I began telecommuting when my 62-mile-each-way commute was getting to be a major time sink during winter weather in New England. I worked at home one or two days a week in the peace and quiet of my home in the country. I got plenty done, far more, in fact, than I'd get done in a typical day in the office. Without (1) the time lost commuting and (2) the time wasted with interruptions and distractions and (3) time wasted going off site to buy lunch, I gained about three hours a day.
I was still successful. My clients, coworkers, and management could reach me any time of the day (we were banned from using cell phones while driving, so I was now accessible during that time). I invested in a robust printer/copier/scanner and good broadband service. I could listen to classical music and work in the sun-lit breakfast nook, taking calls with no background conversations or office noise. It was all good.
Later, when I had a job with extensive interaction with colleagues around the world, telecommuting made even better sense. My workday adapted to the demands of the job. I took a break for supper and a few hours, then got on calls with folks in Hong Kong, Christchurch, Perth, Shenzhen, Brisbane, and other far off places at 11:00 at night. I'd get up early for calls with London. Going into the office wouldn't have made any difference: these people weren't in my office. With the benefit of video teleconferencing - whether at the office or via web cams - we could achieve what we needed to achieve and feel a real connection to one another.
Maybe Yahoo's different, but I doubt it. Forcing people to traipse to the office every day won't necessarily inspire that serendipitous collaborative spark. It will, however, serve as a loud and uambiguous wake-up call to Ms. Mayer's employees that it's time to leave for more truly collaborative pastures.

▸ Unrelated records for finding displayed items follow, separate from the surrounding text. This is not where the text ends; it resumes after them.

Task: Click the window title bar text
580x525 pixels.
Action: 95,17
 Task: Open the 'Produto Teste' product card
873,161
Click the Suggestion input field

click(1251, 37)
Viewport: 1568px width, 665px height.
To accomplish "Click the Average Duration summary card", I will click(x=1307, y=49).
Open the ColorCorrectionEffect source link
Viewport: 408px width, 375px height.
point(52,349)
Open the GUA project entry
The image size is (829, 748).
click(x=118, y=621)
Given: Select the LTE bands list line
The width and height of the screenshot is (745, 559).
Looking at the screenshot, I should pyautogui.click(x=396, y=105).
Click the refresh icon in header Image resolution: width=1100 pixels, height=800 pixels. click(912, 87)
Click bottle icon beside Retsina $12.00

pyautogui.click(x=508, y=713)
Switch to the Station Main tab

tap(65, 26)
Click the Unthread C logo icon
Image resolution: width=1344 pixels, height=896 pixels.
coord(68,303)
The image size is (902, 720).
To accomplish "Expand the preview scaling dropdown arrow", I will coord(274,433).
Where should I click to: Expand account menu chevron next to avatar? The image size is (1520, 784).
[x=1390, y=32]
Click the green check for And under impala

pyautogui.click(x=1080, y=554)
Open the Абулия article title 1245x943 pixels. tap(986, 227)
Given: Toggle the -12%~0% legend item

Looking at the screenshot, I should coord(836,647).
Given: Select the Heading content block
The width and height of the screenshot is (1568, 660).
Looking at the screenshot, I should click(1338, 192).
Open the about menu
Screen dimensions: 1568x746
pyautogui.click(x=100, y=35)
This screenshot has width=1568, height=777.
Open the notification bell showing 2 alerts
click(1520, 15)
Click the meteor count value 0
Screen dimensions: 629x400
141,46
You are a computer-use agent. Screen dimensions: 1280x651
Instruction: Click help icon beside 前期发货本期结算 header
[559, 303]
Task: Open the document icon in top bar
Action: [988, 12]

Those who heed the call will typically be the more gifted, visionary, entrepreurial folks. They'll have no difficulty landing new jobs where their bright ideas, individuality, and flexibility will be seen as "features" rather than "bugs". They'll be the innovators that help Yahoo's competitors continue to eat Yahoo's lunch. In the near term, Yahoo's stock price - and Ms. Mayer's reputation as a non-nonsense CEO - may do very well. Wall Street will love this "crush the little people" story. Yahoo's employees, customers, and business partners will be the ones paying the price.
Those telecommuters who remain at Yahoo whether by choice or as a result of real or perceived wage-slave indenture will hardly be in a frame of mind to lead the company to new heights. At that point, an infusion of outsiders will likely be the next "fix". Since their new HR czarina has decreed that:
"Hiring, managing and incentivizing talent will be of key importance"
we can look forward to much more rigorous screening, indoctrination, and regimentation of prospective employees. "Incentivizing" employees, though? I'd have to wonder whether telecommuting privileges aren't among the most valued incentives. Personally, I would rather forsake the next paltry salary increase or meaningless change of title and grab for the telecommuting gold.
Whether this is the beginning of the end for Yahoo, or a business coup of the decade by new CEO Marissa Mayer remains to be seen. What is clear - as it has been for a long time - is that having a CEO who's a working mother doesn't ensure that working parents will catch a break. Far from it. They'll have to make difficult and painful choices if they want to keep working at Yahoo. Some will walk away from what they considered good jobs at a great place. Maybe that's exactly what Ms. Mayer is hoping.